Rangely band director: Popularity creates shortage of instruments

Elvina Burke

New RE-4 music director Christian Saunders works with fifth-grade woodwind students at Parkview Elementary School in Rangely on Tuesday. Higher numbers of students joining the music program and moving up through the elementary school have prompted the need for more instruments, particularly flutes, clarinets and saxophones.
New RE-4 music director Christian Saunders works with fifth-grade woodwind students at Parkview Elementary School in Rangely on Tuesday. Higher numbers of students joining the music program and moving up through the elementary school have prompted the need for more instruments, particularly flutes, clarinets and saxophones.
RANGELY I It wasn’t the fifth-grade students who surprised new Rangely School District RE-4 music director Christian Saunders on the first day of school.
It was that there were 34 of them in his beginning band class.
“I was anticipating 20 or 25 kids,” said Saunders, who became RE-4’s music director this fall, after graduating from Utah State University in May. “But we have a lot more kids coming up through the elementary school and many of those want to learn to play an instrument.”
Given higher enrollment numbers and a limited number of instruments for students to play, the music program is seeking help in furnishing additional instruments, particularly woodwinds.
“My focus is letting the kids play the instrument they really want to learn,” Saunders said. “If you make someone who wants to play the flute learn the tuba, chances are they’re not going to be playing for long.”
The program has lent out the limited number of flutes, clarinets and saxophones it has while a few other families rent instruments from Grand Junction’s Roper Music.
But at $25 to $50 per month to rent a used woodwind, the added expense isn’t in many families’ budgets. Neither is a rent-to-own plan that runs between $350 and $650 for a used flute or clarinet and between $750 and $1,450 for a used alto sax.
Saunders said that while Roper’s rates are in line with costs he saw working in a Utah music store, having the school purchase more instruments is tough given tightening education budgets.
“For a decent student model of a new flute or clarinet, you’re looking at $500 to $800,” Saunders said. “For brass and the bigger instruments, it’s even more.”
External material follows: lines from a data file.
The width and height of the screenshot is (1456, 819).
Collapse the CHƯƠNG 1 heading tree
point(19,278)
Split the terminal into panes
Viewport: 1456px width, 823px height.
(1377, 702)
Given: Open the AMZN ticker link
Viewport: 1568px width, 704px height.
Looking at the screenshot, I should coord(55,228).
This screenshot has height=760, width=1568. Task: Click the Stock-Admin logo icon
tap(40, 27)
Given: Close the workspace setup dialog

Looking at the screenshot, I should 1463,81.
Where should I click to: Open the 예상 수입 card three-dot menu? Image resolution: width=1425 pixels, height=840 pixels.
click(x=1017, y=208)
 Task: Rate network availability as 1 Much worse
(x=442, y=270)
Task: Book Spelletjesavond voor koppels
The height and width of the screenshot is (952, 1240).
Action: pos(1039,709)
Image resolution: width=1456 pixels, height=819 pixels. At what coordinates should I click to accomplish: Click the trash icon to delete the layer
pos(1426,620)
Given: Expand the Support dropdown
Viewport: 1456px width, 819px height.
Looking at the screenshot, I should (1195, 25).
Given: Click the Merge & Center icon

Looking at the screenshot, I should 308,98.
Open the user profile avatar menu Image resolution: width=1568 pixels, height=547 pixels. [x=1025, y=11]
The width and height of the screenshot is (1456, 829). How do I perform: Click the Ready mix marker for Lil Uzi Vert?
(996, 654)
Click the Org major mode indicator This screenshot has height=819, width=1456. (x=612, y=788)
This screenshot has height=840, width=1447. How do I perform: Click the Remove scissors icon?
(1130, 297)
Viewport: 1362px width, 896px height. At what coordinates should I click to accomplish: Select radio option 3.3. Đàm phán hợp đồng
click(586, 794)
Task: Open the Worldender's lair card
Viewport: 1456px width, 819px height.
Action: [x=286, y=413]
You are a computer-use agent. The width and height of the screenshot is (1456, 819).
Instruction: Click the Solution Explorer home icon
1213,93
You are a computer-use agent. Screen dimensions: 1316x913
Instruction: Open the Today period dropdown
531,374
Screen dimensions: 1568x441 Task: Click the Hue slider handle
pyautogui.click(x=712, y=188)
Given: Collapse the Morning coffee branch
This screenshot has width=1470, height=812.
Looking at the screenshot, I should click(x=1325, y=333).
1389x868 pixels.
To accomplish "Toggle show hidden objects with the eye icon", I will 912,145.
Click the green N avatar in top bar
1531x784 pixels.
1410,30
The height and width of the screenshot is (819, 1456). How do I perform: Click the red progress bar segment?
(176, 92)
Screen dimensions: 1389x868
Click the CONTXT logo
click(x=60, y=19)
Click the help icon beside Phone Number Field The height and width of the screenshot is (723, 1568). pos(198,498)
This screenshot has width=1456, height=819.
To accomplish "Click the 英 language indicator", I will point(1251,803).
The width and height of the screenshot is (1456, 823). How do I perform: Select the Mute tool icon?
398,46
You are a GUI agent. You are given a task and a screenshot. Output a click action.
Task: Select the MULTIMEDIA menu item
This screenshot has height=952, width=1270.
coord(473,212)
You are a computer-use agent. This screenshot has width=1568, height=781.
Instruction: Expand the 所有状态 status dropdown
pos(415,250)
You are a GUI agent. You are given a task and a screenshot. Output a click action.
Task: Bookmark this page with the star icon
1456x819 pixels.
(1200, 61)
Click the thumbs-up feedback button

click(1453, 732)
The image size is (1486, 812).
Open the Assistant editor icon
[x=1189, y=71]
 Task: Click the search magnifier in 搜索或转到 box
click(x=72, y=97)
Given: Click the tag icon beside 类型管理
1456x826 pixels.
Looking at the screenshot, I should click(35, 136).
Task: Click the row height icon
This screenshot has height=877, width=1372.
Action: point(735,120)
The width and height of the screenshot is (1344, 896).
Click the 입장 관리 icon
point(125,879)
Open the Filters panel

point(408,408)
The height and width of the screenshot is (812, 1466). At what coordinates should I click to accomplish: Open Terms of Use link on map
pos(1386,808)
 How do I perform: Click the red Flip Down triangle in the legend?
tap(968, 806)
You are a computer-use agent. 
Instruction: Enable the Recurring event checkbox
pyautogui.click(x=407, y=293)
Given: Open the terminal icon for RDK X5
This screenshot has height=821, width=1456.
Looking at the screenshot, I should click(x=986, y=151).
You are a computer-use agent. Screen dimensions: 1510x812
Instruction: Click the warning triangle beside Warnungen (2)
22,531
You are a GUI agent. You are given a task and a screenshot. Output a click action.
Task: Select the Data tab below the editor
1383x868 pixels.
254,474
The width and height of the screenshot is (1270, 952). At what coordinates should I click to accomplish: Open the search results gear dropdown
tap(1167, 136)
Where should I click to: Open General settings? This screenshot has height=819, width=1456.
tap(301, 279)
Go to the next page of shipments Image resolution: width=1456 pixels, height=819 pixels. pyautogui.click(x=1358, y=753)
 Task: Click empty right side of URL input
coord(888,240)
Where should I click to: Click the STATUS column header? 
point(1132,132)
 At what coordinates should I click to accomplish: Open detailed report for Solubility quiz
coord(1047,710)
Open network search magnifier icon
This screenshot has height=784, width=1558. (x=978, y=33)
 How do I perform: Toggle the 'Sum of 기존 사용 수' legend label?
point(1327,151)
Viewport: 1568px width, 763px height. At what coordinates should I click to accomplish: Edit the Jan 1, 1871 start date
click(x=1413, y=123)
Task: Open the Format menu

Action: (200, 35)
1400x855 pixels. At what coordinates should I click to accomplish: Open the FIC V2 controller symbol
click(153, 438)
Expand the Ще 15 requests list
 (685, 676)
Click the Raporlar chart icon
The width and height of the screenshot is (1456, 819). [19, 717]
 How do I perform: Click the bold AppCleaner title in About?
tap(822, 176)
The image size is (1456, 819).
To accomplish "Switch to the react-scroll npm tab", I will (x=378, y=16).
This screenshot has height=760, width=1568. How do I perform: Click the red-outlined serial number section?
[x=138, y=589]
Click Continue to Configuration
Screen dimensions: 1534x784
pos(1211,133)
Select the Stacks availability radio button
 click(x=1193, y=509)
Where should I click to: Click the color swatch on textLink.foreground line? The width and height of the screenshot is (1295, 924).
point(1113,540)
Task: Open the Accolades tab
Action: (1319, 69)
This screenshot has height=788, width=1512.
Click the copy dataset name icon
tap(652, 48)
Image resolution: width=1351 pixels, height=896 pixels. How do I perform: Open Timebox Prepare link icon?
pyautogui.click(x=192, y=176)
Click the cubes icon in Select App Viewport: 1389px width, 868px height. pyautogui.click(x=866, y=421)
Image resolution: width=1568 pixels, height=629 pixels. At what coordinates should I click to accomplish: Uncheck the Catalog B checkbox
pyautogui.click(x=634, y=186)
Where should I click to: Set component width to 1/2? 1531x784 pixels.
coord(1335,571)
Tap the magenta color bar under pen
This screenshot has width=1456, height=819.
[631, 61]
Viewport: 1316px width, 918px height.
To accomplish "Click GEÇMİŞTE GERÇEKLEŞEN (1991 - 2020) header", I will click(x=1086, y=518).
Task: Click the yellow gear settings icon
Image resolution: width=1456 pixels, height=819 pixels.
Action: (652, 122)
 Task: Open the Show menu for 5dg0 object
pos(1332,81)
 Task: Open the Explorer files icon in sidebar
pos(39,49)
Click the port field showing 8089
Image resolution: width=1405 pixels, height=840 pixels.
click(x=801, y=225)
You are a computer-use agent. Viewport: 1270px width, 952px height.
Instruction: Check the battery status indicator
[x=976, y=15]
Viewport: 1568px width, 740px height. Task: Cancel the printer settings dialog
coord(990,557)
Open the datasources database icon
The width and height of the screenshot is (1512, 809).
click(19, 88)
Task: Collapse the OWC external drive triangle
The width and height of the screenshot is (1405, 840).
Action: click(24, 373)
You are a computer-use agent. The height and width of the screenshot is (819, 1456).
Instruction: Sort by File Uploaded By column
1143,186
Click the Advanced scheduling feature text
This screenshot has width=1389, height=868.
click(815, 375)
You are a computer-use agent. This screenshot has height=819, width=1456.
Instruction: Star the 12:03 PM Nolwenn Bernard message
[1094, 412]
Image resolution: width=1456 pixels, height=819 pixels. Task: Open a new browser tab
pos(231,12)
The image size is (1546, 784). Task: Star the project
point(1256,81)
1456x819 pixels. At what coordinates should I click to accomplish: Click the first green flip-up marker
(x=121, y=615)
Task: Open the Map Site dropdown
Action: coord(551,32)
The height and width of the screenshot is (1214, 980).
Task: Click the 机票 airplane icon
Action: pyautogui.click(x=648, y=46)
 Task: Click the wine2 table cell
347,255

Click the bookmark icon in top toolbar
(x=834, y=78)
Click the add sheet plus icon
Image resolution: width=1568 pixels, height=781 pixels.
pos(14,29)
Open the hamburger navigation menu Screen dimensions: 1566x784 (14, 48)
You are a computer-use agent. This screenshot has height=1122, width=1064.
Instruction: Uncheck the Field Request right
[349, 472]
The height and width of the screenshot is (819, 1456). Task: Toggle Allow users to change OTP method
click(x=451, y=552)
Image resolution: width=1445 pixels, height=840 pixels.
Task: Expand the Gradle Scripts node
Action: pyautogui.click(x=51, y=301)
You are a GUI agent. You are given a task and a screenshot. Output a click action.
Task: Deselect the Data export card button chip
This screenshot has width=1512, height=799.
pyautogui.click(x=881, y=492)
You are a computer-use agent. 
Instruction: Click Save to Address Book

The search to supplement limited instrument numbers in K-12 music programs is nothing new in education.
While some bands host “Play it Forward” drives or accept instruments in any condition, Saunders said the schools need workable instruments to meet student needs this current year. That means he will gladly take used instrument donations or consider rental plans or reasonable purchases to make that happen.
“If somebody has an instrument lying around that hasn’t been run over by a semi, we’d gladly accept it,” Saunders said, laughing. “If it’s in good shape, it could also be a $200 to $300 tax write-off as a charitable donation.”
The fact that donations to the school district are tax-deductible is one draw, while giving these students a chance to learn an instrument early on in their educational career is another.
Despite continued funding cuts to the arts in public education – music not the least among them – researchers are learning just how extensive a reach musical training has to other kinds of learning.
“Musically trained kids do better in school, with stronger reading skills, increased math abilities and higher general intelligence scores,” said Scientific American’s Christie Wilcox in a 2012 article. “Music even seems to improve social development as people believe music helps (students) be better team players and have higher self-esteem.”
While Saunders is looking to increase all instrument holdings in anticipation of several large classes coming through the lower elementary grades now, donated instruments will find a use sooner rather than later, he said. That means they’ll be played in concert band for fifth through 12th grades, in pep band at home athletic events and in a jazz ensemble, among other events.
“We’d love to get out and do more with the community,” he said. “Our goal next year is to do the Septemberfest parade. If the community can help us, we’d love to give back to them.”